Dari sana, ia membantu mengatur perlawanan bersenjata terhadap pemerintahan kolonial Inggris, dan muncul sebagai pahlawan perang baik di dalam maupun luar negeri ketika konflik berakhir pada 1979.
Ia menjadi perdana menteri pertama Zimbabwe yang baru merdeka setelah pemilihan pada Februari 1980.
Sebagai pemimpin karismatik, Mugabe berkuasa dengan basis yang kuat, mewarisi negara dengan ekonomi yang stabil, infrastruktur yang solid, dan sumber daya alam yang luas.
Presiden Robert Mugabe bertemu dengan anggota senior Pasukan Pertahanan Zimbabwe dan polisi di State House di Harare, Zimbabwe, 19 November 2017. Desakan agar presiden Mugabe untuk mundur semakin menguat. ZIMPAPER-REUTERS
Tapi kebijakan garis kerasnya mendorong ekonomi Zimbabwe yang berkembang hancur setelah sebuah program perampasan tanah dari para petani kulit putih, dan hasil pertanian anjlok dan inflasi melonjak.
Pada 1983, menjadi jelas bahwa pemerintahan Mugabe akan tanpa ampun kepada siapa pun yang menentang pemerintahannya. Dia memimpin pasukan yang melakukan serangkaian pembantaian di kubu oposisi, dan Brigade Kelima negara itu diyakini telah menewaskan hingga 20.000 orang, sebagian besar pendukung saingan politik utama Mugabe.
Ketika Zimbabwe terjerumus ke dalam kehancuran ekonomi, Mugabe dan istrinya menghadapi kritik karena memimpin dengan gaya hidup mewah.
Dia merayakan ulang tahunnya yang ke-85 dengan pesta mewah yang menelan biaya US$ 250.000 atau Rp 3,5 miliar, bahkan ketika negara itu tetap dalam krisis ekonomi. Dia terus mengadakan acara ulang tahun seperti itu setiap tahun, tahun lalu menghabiskan US$ 800.000 atau Rp 11,3 miliar yang dilaporkan dan merayakannya di daerah yang menderita kekeringan dan kekurangan makanan.

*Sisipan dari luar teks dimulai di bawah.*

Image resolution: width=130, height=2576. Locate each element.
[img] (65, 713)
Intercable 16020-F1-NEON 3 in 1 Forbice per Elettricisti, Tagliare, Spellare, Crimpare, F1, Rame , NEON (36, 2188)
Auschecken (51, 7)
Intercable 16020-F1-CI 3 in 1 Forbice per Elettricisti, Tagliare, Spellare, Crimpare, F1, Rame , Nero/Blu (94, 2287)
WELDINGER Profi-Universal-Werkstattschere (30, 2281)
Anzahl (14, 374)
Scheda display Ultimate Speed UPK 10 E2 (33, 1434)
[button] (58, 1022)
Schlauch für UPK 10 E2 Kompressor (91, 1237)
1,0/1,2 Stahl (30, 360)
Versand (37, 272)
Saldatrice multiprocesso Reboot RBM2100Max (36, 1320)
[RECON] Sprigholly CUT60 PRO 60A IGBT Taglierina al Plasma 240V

Pengangguran Zimbabwe melebihi 80 persen. Pada satu titik, inflasi mencapai 230 juta persen, ketika uang kertas dengan nilai nominal 10 triliun dolar diperkenalkan pada awal 2009, nilainya hanya sekitar US$ 8 (Rp 113 ribu) di pasar gelap. Uang Zimbabwe menjadi sangat tidak berharga sehingga secara efektif digantikan oleh mata uang luar, termasuk rand Afrika Selatan, dolar Amerika Serikat dan yuan Cina.
Robert Mugabe berulang kali menolak seruan untuk mundur, bersikeras dia hanya akan meninggalkan kantor ketika revolusi Zimbabwe selesai.